Now, that might sound somewhat dodgy, all these anonymous pounds flowing through the system, but this is hardly Silk Road, the now-defunct website on the shady side of the internet where you could buy drugs, babies or contracts on someone’s life. Beyond its use for the global billions who are ‘under-banked’, without access to standard means of online payment, ZipZap allows HNWs to protect their privacy: you are not exposing your details for thirsty fraudsters or nosy government agencies. Benz also suggests ZipZap might be relevant for the maritally paranoid, for example ‘Bob’, an HNW online poker player whose wife dislikes his habit: ‘He can now go to any location and top up his [ZipZap] wallet with cash. There’s no credit card server that says, “Ooh, Bob topped up his credit from so and so.”‘ Thus ZipZap can combat both the eye in the sky and the eye across the breakfast table.
Much of the risk to HNWs’ data comes from their own misuse, says Heyrick Bond Gunning: inappropriate passwords (they should have letters, numbers, spaces and punctuation marks), enabled geotagging (or constantly tweeting your location like I do), failure to delete sensitive emails or texts (no matter how arousing), passing data over public wifi.
But sometimes, even if you’ve turned every lock, the government or the cybermafia simply have the key — or at least a battering ram. This is an issue Dudley & Roche, run by two techie friends, have faced by developing their own (metaphorically) ironclad computer, the Number 7, to evade ‘the quagmire that is computing’. Produced in an edition of 45, it has electronic innards protected to NSA standards — which is ironic since it is the NSA which is doing most of the snooping.
‘Our device real-time encrypts the operating system and all the data on it,’ says Fred Ryder (whose middle name is Dudley). Edward Hughes (the Roche-bearer) speaks of ‘a constantly evolving battleground’ in IT security, and Dudley & Roche monitors computers it sells so that a defence against a threat to one can be rolled out for all the others.
Hughes reminds users that the weakest link is rarely the technology, most often user behaviour. The NSA, he points out, ‘haven’t broken the encryption or destroyed the mathematics’ but have waited for a user to slip up — or a whistleblower to give their shrill cry.

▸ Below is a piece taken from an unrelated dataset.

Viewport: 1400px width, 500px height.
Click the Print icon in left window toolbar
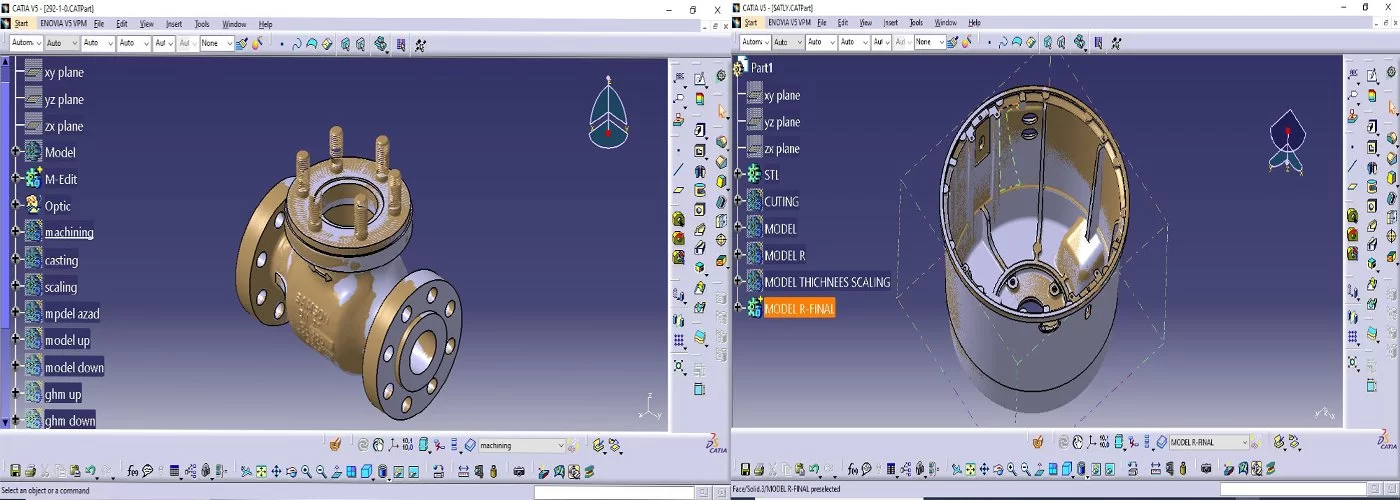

When Ryder says that ‘it sits comfortably on a desk that might have cost £50,000 or beside a painting on a wall that might cost many times more than that’, you may doubt, but it is rather a chic object, a product of British craftsmanship, with none of the ugliness of the standard moulded-plastic-shell computer which pollutes offices everywhere. (Starting at £27,500, it ought to be.) What Dudley & Roche is really selling, of course, is peace of mind for HNWs: ‘They’re far too busy to be worrying about these things.’ Perhaps they are too busy — but, with their privacy, finances and even freedom at stake, they oughtn’t be.